= WHAT YOU SHOULD DO =
Retype, word for word, the line holding "Apply Zoom Fit to the image" and each line after it down to the end of the data; pictures are not copied.

= Records excerpted from a collection =
******
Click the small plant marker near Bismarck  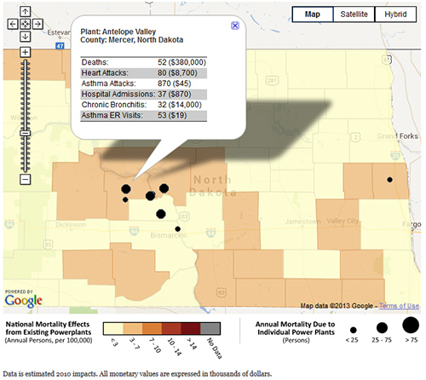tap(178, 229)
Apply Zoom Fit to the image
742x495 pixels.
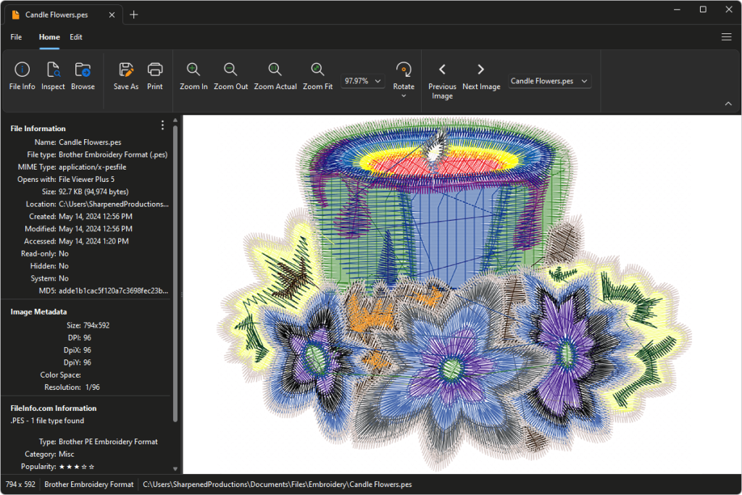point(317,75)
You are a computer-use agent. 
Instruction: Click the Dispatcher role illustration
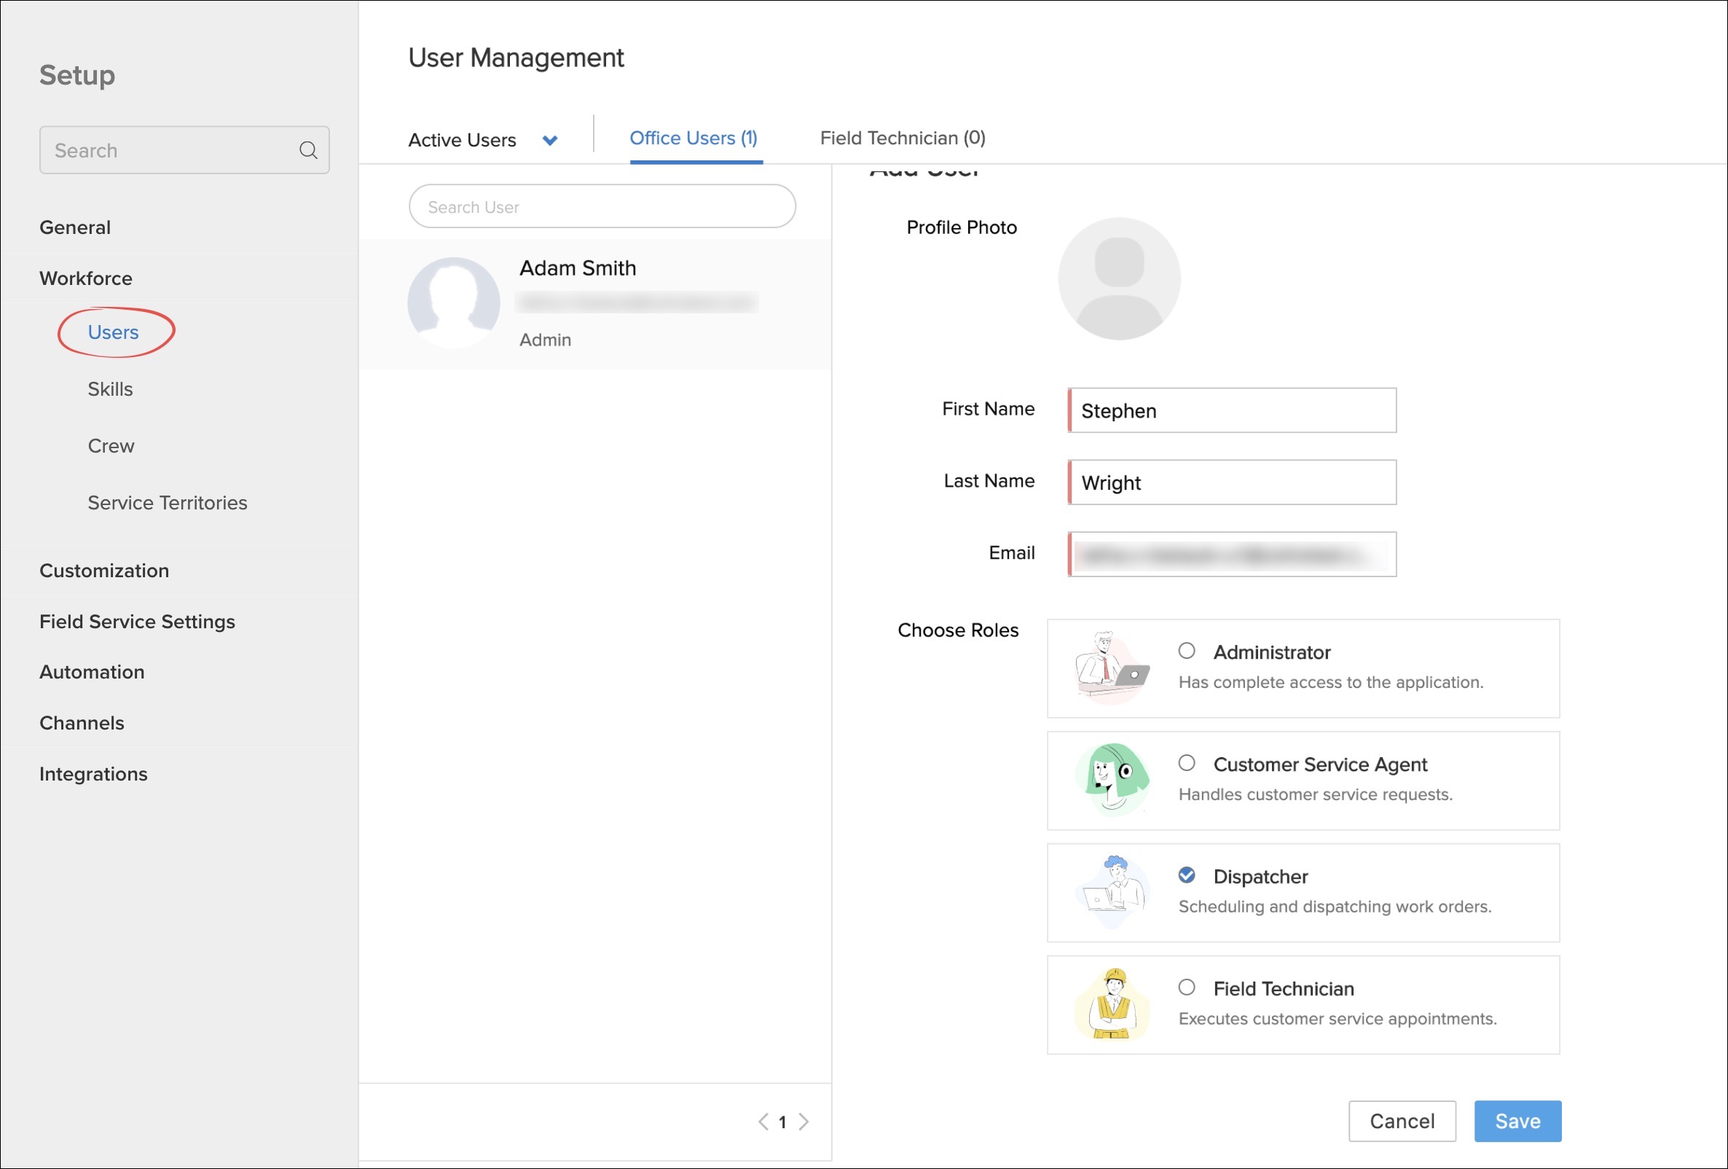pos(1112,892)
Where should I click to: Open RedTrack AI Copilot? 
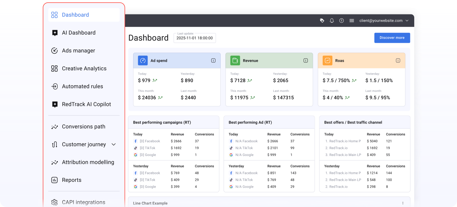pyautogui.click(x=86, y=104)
******
= SOLUTION TO THIS EXERCISE =
Apply Zoom Fit to the image
742x495 pixels.
point(317,75)
You are a computer-use agent. 
Instruction: Click the Dispatcher role illustration
pos(1112,892)
Where should I click to: Open RedTrack AI Copilot? 
pyautogui.click(x=86, y=104)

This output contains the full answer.